Membaca tulisan Pramudya selalu mencabutku dari kasur tempat aku membaca, ke alam tulisannya. Ceritanya begitu hidup. Semangatnya begitu terasa. Sinikalnya begitu menusuk. Pragmatis. Humanis. Bau anti tuhannya yang mewarna. Lengkap dengan cibirannya tentang agama. Bukunya yang pernah aku baca baru dua bagian dari tetralogi, yakni bumi manusia dan jejak langkah, terus cerita dari blora (kumpulan cerpen tapi oke bangettt), dan mereka yang dilumpuhkan. Kesemuanya sudah aku baca sekitar tiga tahun lalu, namun sekarang tak bosan aku baca lagi. Terlepas dari pandangan politik dan ideologinya, karya-karyanya patut dibaca oleh setiap anak bangsa. Biar tahu apa itu sastra. hehehe.. satu karangan mochtar lubis, senja di jakarta, juga rada-rada mirip. realisme kali ya alirannya..kalau ada aliran itu juga hehehe.. Yang aku heran, keduanya kok bisa bermusuhan yaaa? Dulu gara-gara Pram dapat Ramon Magsaysay Award, Mochtar Lubis ngebalikin award yang sama yang pernah diterimanya. Juga mungkin buat yang doyan buku, masih inget dengan heboh buku \’Prahara Budaya\’ itu..

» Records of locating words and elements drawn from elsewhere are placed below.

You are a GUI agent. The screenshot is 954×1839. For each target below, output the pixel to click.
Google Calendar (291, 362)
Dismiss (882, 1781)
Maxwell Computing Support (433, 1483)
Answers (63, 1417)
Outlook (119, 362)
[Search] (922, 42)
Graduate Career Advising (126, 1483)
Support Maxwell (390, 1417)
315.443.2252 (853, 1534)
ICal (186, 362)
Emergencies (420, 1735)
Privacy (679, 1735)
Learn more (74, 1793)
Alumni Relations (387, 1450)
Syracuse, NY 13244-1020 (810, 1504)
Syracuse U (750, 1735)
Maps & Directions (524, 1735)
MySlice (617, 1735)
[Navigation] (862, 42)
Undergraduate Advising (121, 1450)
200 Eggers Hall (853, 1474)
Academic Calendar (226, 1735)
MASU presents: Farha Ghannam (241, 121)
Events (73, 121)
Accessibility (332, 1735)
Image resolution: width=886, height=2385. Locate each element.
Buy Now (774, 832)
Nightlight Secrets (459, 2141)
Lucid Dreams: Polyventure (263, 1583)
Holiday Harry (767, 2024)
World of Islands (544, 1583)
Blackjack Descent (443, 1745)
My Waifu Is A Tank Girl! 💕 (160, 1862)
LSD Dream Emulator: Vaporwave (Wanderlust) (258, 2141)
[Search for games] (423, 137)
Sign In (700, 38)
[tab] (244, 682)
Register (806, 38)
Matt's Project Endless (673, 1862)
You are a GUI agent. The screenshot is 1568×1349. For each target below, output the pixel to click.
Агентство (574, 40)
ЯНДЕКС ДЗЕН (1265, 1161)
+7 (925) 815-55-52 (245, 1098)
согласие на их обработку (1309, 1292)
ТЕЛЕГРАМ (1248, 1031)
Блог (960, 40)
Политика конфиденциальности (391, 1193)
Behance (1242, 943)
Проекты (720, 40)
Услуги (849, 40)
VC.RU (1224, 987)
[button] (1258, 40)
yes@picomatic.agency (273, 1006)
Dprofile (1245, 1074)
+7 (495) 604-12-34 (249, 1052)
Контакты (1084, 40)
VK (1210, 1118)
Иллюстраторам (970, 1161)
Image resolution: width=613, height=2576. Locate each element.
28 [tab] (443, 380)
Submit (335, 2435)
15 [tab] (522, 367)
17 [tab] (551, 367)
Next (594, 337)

Btw, lumayan bisa jadi obat pusing ditengah semua permasalahan yang ada di program yang sekarang lagi aku bikin. Mo nerusin \’titik balik peradaban\’ lagi males. Yang berat-berat lagi susah masuk ke otak, paling malah pikiran lari kemana-mana. Besok pengen beli perburuan sama keluarga gerilya. Kemaren sempet gue liat di gramedia. Jadi cerita tentang fisika yang baru aja dibaca, pending dulu…hihihi..enaknya punya media catetan pojok..bisa nulis semaunya.
Bila dulu jaman bisa mencetak sastrawan-sastrawan humanis yang sangat dekat dengan hidup sehari-hari, kenapa sekarang nggak ada yaaa (Atau aku yang kurang nyari?) Aku pernah baca kuntowijoyo. Datar. Putu Wijaya. Ngebosenin. Umar Kayam. Nggak ada yang istimewa. Paling baru Saman, Ayu Utami yang rada menggigit. Tapi itupun masih realisme yang eksklusif terlepas dari kehebatannya bertutur dan menyusun plot.